Inside Ukraine’s Revolutionary Warfare

A Ukrainian sergeant who goes by his callsign, Producer, with his Sugarcube in a trench outside Bakhmut during an enemy artillery barrage. (Photo by Justin Yau)

DONETSK OBLAST, Ukraine—In an empty field just south of the Russian-occupied city of Bakhmut, a half-dozen Ukrainian soldiers waited patiently amid an enemy artillery barrage. They rested in an abandoned Russian trench that had seen little use since its original occupants had been pushed out over the summer. After months of neglect, the entrenchment was overgrown with shrubbery that by happenstance also served as concealment from enemy drones.

The shells, evidently aimed at artillery in the tree line on the field’s western edge, exploded behind the soldiers in bursts staggered a few minutes apart. 

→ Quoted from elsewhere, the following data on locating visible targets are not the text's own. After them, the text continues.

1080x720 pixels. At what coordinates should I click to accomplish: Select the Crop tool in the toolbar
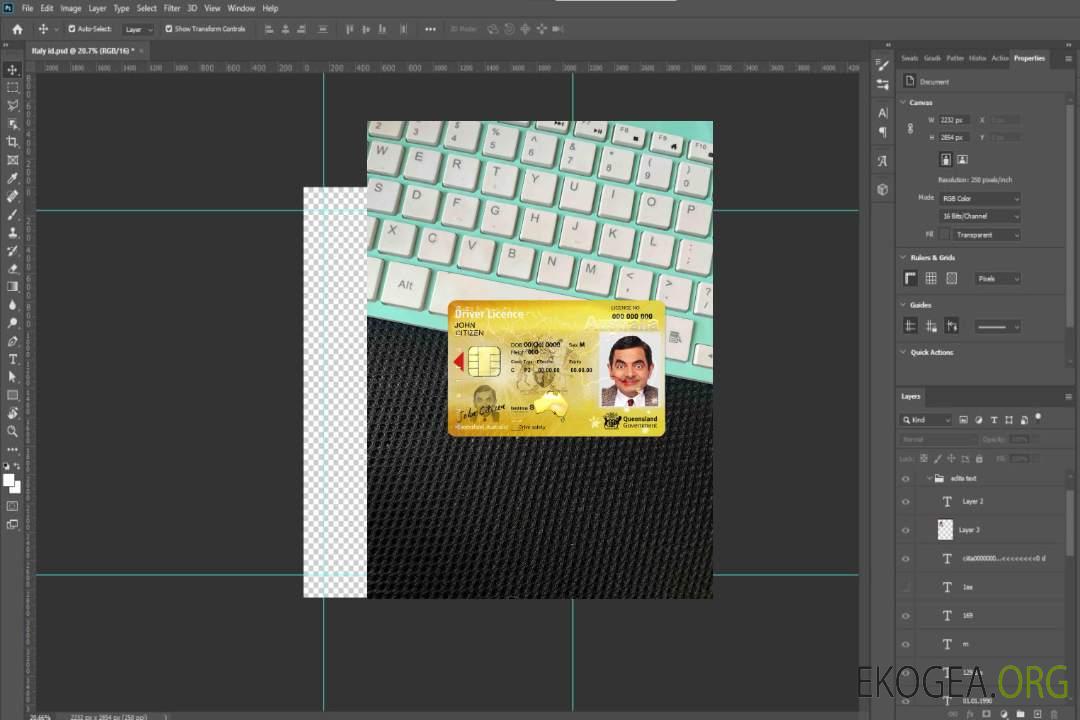point(13,142)
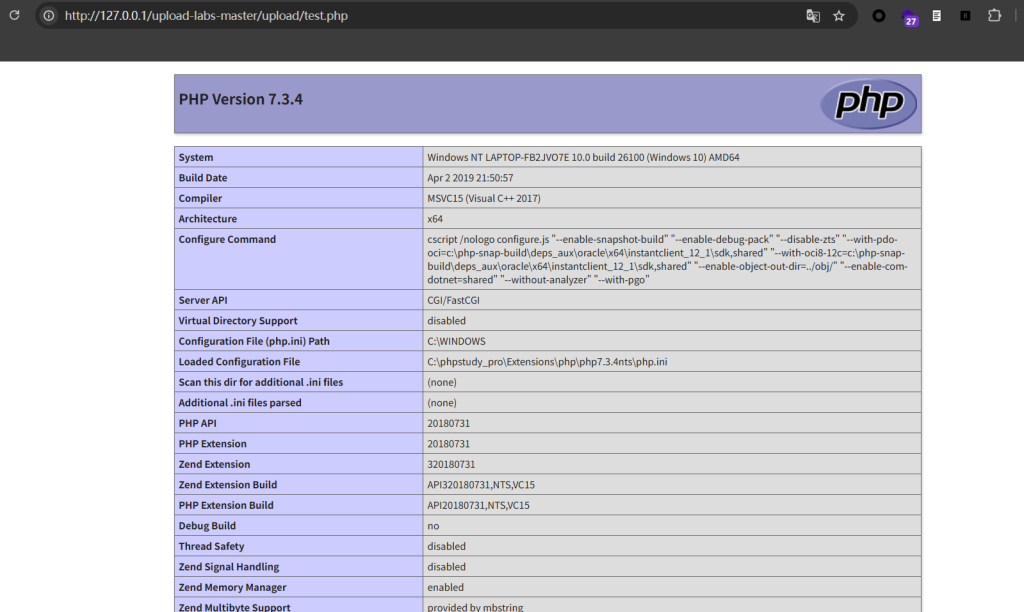This screenshot has height=612, width=1024.
Task: Open the translate page icon
Action: point(813,16)
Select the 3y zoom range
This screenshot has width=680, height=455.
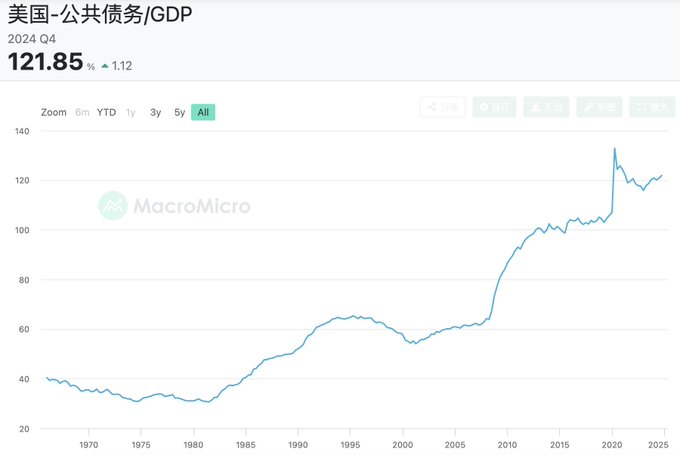tap(155, 112)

Zhenya, a 32-year-old lieutenant from Mariupol serving in the 28th Mechanized Brigade, was unfazed. (As is standard practice for Ukrainian Armed Forces soldiers speaking with the media, he did not provide his last name to The Dispatch.)

“They have two drones flying above us searching, maybe for us, maybe for somebody else, but we’re too beautiful to die today,” the young lieutenant said cheerfully as the shells whizzed above him. Another soldier stood at one of the trench’s entrances, casually watching the shells land as he absentmindedly played a game on his smartphone.